_PROBLEM TO SOLVE_: Repeat each line of the material below exactly.

_DATA FOR THIS TASK_:
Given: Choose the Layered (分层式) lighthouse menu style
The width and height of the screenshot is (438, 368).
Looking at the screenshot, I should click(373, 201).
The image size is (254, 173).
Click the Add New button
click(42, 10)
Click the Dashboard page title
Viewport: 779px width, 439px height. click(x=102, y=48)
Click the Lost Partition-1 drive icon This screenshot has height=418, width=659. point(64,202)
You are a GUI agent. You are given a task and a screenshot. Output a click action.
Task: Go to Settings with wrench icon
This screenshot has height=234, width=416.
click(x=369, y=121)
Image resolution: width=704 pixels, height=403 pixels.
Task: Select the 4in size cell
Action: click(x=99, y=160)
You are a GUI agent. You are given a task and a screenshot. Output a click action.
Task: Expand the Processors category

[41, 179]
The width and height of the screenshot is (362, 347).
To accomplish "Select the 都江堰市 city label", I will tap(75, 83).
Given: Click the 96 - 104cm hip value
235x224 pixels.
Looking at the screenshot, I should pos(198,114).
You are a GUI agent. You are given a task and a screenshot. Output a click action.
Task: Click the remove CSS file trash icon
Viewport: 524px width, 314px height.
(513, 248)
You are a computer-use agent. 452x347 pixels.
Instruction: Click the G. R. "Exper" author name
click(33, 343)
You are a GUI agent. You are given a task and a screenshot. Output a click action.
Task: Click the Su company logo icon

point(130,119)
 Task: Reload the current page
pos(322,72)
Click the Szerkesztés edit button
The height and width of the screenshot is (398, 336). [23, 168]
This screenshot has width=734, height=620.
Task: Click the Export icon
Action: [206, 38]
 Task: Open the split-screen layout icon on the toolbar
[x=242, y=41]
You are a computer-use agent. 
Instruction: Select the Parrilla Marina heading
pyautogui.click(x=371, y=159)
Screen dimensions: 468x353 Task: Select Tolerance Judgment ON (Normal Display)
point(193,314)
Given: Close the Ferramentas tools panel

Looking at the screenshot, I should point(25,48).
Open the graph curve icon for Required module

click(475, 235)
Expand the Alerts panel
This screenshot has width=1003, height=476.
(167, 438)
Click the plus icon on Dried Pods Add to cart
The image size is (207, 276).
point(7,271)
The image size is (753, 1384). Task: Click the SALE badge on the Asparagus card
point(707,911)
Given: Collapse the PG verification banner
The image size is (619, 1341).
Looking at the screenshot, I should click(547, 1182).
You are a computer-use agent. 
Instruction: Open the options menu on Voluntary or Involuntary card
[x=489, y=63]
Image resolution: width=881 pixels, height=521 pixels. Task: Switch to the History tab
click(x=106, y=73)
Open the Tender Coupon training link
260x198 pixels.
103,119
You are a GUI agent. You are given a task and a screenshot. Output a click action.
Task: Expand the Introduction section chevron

_YOUR SOLUTION_:
Given: Choose the Layered (分层式) lighthouse menu style
The width and height of the screenshot is (438, 368).
Looking at the screenshot, I should click(373, 201).
The image size is (254, 173).
Click the Add New button
click(42, 10)
Click the Dashboard page title
Viewport: 779px width, 439px height. click(x=102, y=48)
Click the Lost Partition-1 drive icon This screenshot has height=418, width=659. point(64,202)
You are a GUI agent. You are given a task and a screenshot. Output a click action.
Task: Go to Settings with wrench icon
This screenshot has height=234, width=416.
click(x=369, y=121)
Image resolution: width=704 pixels, height=403 pixels.
Task: Select the 4in size cell
Action: click(x=99, y=160)
You are a GUI agent. You are given a task and a screenshot. Output a click action.
Task: Expand the Processors category

[41, 179]
The width and height of the screenshot is (362, 347).
To accomplish "Select the 都江堰市 city label", I will tap(75, 83).
Given: Click the 96 - 104cm hip value
235x224 pixels.
Looking at the screenshot, I should pos(198,114).
You are a GUI agent. You are given a task and a screenshot. Output a click action.
Task: Click the remove CSS file trash icon
Viewport: 524px width, 314px height.
(513, 248)
You are a computer-use agent. 452x347 pixels.
Instruction: Click the G. R. "Exper" author name
click(33, 343)
You are a GUI agent. You are given a task and a screenshot. Output a click action.
Task: Click the Su company logo icon

point(130,119)
 Task: Reload the current page
pos(322,72)
Click the Szerkesztés edit button
The height and width of the screenshot is (398, 336). [23, 168]
This screenshot has width=734, height=620.
Task: Click the Export icon
Action: [206, 38]
 Task: Open the split-screen layout icon on the toolbar
[x=242, y=41]
You are a computer-use agent. 
Instruction: Select the Parrilla Marina heading
pyautogui.click(x=371, y=159)
Screen dimensions: 468x353 Task: Select Tolerance Judgment ON (Normal Display)
point(193,314)
Given: Close the Ferramentas tools panel

Looking at the screenshot, I should point(25,48).
Open the graph curve icon for Required module

click(475, 235)
Expand the Alerts panel
This screenshot has width=1003, height=476.
(167, 438)
Click the plus icon on Dried Pods Add to cart
The image size is (207, 276).
point(7,271)
The image size is (753, 1384). Task: Click the SALE badge on the Asparagus card
point(707,911)
Given: Collapse the PG verification banner
The image size is (619, 1341).
Looking at the screenshot, I should click(547, 1182).
You are a computer-use agent. 
Instruction: Open the options menu on Voluntary or Involuntary card
[x=489, y=63]
Image resolution: width=881 pixels, height=521 pixels. Task: Switch to the History tab
click(x=106, y=73)
Open the Tender Coupon training link
260x198 pixels.
103,119
You are a GUI agent. You are given a task and a screenshot. Output a click action.
Task: Expand the Introduction section chevron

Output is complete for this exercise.